• _HOW TO COMPLETE THIS TASK_:
Go through the records and give each one again exactly, omitting the images.

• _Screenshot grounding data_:
==================================================

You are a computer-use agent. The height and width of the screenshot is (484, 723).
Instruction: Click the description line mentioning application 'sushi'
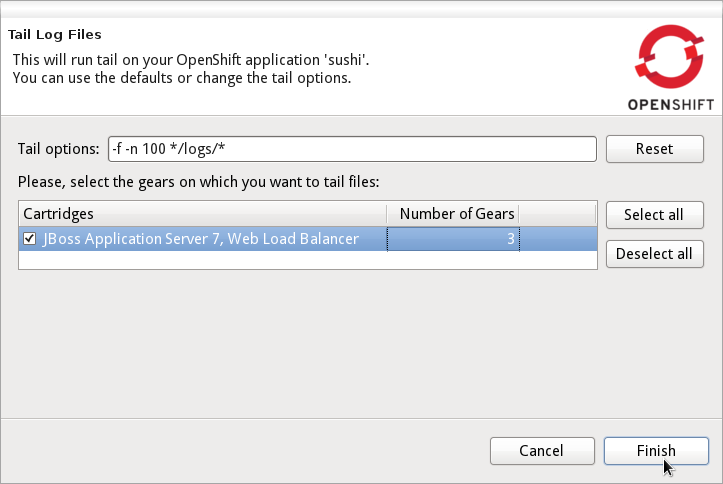click(x=191, y=60)
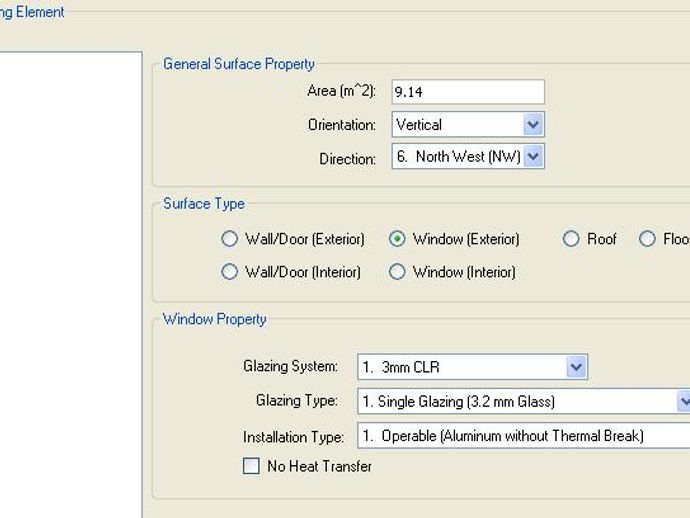
Task: Open the Glazing System dropdown arrow
Action: tap(576, 367)
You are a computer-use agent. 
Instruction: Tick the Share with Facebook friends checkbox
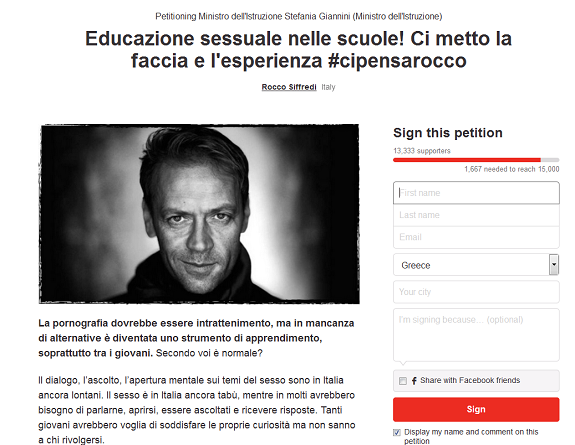[x=403, y=381]
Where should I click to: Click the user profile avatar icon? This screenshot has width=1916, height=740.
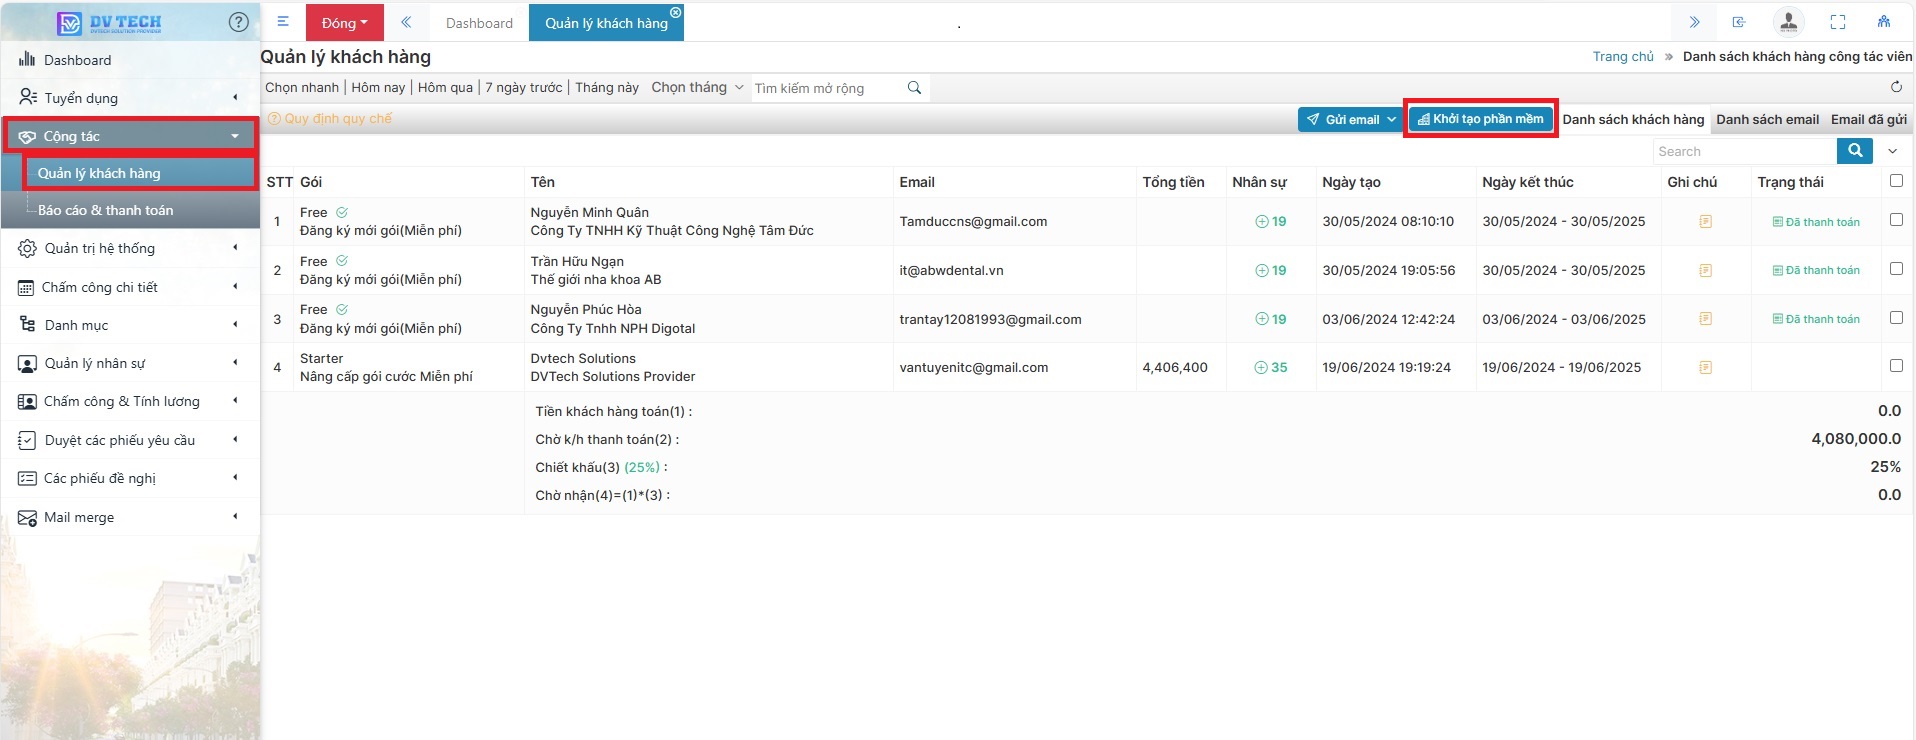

==================================================

• _YOUR SOLUTION_:
You are a computer-use agent. The height and width of the screenshot is (484, 723).
Instruction: Click the description line mentioning application 'sushi'
click(x=191, y=60)
Task: Open the Glazing System dropdown arrow
Action: tap(576, 367)
You are a computer-use agent. 
Instruction: Tick the Share with Facebook friends checkbox
[x=403, y=381]
Where should I click to: Click the user profile avatar icon? This screenshot has width=1916, height=740.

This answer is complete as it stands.